#### [DIRECTIONS]
Scan the material for the word "screenshot" and return every matching line.

#### [DATASET RECORDS]
++++++++

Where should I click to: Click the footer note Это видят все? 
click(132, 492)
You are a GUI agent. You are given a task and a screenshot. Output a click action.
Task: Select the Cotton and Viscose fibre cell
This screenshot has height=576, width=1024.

++++++++

#### [EXERCISE RESULT]
You are a GUI agent. You are given a task and a screenshot. Output a click action.
This screenshot has height=576, width=1024.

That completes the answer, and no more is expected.